Friday, January 28, 2022

What's wrong with Justices like Stephen Breyer.

Queen Anne addressing the House of Lords.

We noted the retirement of Justice Stephen Bryer on the day the news broke, here:
Lex Anteinternet: Courthouses of the West: Justice Stephen Breyer To...: Courthouses of the West: Justice Stephen Breyer To Retire. :  Justice Stephen Breyer To Retire. Just when you thought the news wasn't te..

Predictably, the New York Times is lamenting his retirement, noting: 

Yet Justice Breyer was anything but dull. As Linda Greenhouse writes in a guest essay this week, beneath his cool demeanor was a passion stirred by his clerkship as a young lawyer on Earl Warren’s Supreme Court. It was a court, she writes, “that understood the Constitution as an engine of progress.”

 

As his years as a justice on the court proceeded, Greenhouse writes that he ended up as the “quintessential Enlightenment man in an increasingly unenlightened era at the court.” Moreover, he found himself recently being urged by the left, at the age of 83, to retire lest the Senate fall into the hands of Republicans this fall and torpedo the chance that he would be replaced by a liberal or even a moderate on a court that has become increasingly conservative.

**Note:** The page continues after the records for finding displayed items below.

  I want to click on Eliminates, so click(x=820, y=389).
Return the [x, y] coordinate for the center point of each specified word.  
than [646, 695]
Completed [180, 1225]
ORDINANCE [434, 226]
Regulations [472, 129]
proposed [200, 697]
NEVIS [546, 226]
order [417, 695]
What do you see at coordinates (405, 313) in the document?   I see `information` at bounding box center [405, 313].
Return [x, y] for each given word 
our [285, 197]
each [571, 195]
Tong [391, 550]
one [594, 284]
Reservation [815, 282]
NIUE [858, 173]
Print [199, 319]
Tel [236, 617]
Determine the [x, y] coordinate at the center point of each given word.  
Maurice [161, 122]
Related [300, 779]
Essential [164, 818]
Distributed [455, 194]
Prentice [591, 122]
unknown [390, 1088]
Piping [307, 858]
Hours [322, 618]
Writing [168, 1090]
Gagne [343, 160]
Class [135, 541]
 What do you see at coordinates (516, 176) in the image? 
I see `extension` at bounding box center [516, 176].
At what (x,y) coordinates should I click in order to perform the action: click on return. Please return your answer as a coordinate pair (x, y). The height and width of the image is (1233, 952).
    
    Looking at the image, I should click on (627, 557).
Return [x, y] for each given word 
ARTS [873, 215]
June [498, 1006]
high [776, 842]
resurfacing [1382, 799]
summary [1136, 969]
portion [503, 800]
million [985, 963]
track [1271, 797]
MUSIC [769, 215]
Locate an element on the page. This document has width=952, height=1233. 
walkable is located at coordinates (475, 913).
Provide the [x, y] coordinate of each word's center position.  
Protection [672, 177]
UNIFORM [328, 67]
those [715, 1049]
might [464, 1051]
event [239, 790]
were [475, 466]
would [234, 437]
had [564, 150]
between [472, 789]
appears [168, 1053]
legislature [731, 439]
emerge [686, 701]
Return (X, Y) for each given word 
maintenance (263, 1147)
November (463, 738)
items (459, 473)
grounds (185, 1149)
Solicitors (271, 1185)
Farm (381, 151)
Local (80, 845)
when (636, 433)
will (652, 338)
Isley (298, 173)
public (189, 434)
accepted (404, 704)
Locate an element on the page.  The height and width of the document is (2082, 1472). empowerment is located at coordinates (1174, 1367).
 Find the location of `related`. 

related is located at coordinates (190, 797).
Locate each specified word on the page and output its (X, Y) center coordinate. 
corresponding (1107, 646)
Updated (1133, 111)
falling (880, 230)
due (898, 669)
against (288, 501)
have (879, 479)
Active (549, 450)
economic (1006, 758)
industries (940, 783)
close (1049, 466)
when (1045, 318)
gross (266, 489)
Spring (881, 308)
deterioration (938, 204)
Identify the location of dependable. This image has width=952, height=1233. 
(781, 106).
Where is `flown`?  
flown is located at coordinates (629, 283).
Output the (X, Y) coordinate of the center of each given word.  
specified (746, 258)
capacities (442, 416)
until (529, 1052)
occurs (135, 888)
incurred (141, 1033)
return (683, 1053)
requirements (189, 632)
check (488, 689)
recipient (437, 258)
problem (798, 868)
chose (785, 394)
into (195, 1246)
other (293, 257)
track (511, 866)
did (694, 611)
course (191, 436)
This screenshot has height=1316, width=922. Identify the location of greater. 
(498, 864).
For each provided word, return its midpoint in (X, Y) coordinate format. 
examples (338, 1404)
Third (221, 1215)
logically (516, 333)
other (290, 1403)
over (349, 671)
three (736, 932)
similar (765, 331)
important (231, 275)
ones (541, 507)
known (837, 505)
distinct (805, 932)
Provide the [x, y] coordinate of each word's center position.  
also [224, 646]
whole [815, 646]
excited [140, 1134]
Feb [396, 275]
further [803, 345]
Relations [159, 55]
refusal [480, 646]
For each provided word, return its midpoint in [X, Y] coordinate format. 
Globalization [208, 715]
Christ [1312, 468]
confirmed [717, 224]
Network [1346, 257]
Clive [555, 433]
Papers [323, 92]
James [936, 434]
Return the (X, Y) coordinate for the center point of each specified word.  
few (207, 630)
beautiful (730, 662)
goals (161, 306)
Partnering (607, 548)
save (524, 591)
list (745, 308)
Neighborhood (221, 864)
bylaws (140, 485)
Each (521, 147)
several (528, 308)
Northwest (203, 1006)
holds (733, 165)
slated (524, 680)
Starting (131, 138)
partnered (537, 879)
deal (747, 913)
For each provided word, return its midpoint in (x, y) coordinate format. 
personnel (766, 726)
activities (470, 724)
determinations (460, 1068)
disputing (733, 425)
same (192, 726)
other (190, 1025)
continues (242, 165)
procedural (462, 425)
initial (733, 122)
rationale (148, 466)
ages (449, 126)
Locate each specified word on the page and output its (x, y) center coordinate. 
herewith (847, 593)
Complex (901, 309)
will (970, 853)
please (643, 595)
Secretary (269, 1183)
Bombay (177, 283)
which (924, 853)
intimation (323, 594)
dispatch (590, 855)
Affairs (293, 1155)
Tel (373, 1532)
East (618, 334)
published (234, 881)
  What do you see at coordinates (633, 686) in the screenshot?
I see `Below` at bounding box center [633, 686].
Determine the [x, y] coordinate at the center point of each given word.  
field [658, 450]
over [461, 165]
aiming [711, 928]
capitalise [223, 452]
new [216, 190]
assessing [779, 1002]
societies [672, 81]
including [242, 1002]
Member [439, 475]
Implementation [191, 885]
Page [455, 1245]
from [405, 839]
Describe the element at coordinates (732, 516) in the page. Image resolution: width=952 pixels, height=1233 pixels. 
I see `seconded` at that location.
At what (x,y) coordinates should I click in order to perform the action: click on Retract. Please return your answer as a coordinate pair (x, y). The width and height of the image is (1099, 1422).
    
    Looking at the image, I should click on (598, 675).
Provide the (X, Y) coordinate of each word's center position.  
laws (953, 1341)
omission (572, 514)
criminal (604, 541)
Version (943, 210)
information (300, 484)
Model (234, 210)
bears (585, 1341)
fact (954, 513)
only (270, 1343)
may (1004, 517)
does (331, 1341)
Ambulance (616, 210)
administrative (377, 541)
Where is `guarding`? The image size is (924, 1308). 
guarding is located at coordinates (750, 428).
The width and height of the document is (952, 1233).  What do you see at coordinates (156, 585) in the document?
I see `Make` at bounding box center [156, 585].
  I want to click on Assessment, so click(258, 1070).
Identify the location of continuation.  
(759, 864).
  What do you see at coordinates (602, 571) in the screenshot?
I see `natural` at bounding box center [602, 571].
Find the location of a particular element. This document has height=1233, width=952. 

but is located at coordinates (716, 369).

And this is part of exactly what was wrong with the Court and, dare we say it, part of how the country became the mess it is today, with a populist coup attempt just one year under our belt, and our commitment to democracy really shaky.

The Constitution is a law.  

It's not an engine of anything.  It was written in a certain place and time, by men who were elected to those positions at that date and time.

Understanding the Constitution as an engine, that is a driver, of progress assumes that an unelected panel of nine have a common definition of "progress", something that history suggests is problematic.  In the 1920s and 30s, for example, the most "progressive" Americans were far, far to the left of the nation as a whole, and even further to the left of the left today.  Is that progress?  Quite a few would regard "progress", both in political terms and in terms of what the court has imposed on the nation, undemocratically, since 1973, as not progressive at all, but rather as sort of a retrograde return to a sort of barbarism of earlier times.  Others would disagree, but the co-opting of the court of those issues has operated to keep them from being determined democratically or even to make a large section of the country feel completely disenfranchised.

That latter feeling is what gives rise, in part, to a "take my country back" or "keep our country" sort of feeling in part of the American electorate.  Losing at the polls is losing, but losing to a court, in a remote setting, on issues that no clear grounding in the Constitution is quite another thing.

And that's what has ultimately defined the much of the modern trend of the court.  Judicial conservatism, as understood by the press, isn't conservatism at all, but rather textual originalism.  If it isn't in there, it isn't

To go further, however, Breyer's career also demonstrates what's wrong with the Court.  Breyer didn't have to go into court in front of a judge on cases that had come in the door, from an insurance carrier, or on assignment from a boss.  He didn't have to puzzle out the meaning of a badly drafted statute and hunt down its legislative history.  He hardly had to work at being a lawyer at all.

And this is now common of the entire Court. Their tickets are punched by an elite Ivy League Law School that allows them to avoid practicing law and go on to making decisions for an entire country based on that early history.

The founders would not have had that in mind.

President Biden has already announced that Breyer's replacement will be a black woman.  There's a certain presumption, perhaps correct, that picking people by certain predetermined characteristics will achieve a certain result, although with the Supreme Court, that's tricky.  The most conservative justice on the Court, after all, is a black man.  There will no doubt be many black women lawyers who are qualified for the job.  We might hope, although it's hoping against hope, that whoever is chosen will not be a Harvard law graduate, nor even an Ivy League graduate.  We might also hope that the person isn't a sitting jurist, and isn't a college professor.

No, rather, a black woman lawyer who is actually practicing law.

That person will know what the law is about, how it is applied, and what real law is like.

It's not too much to hope for, but it won't happen.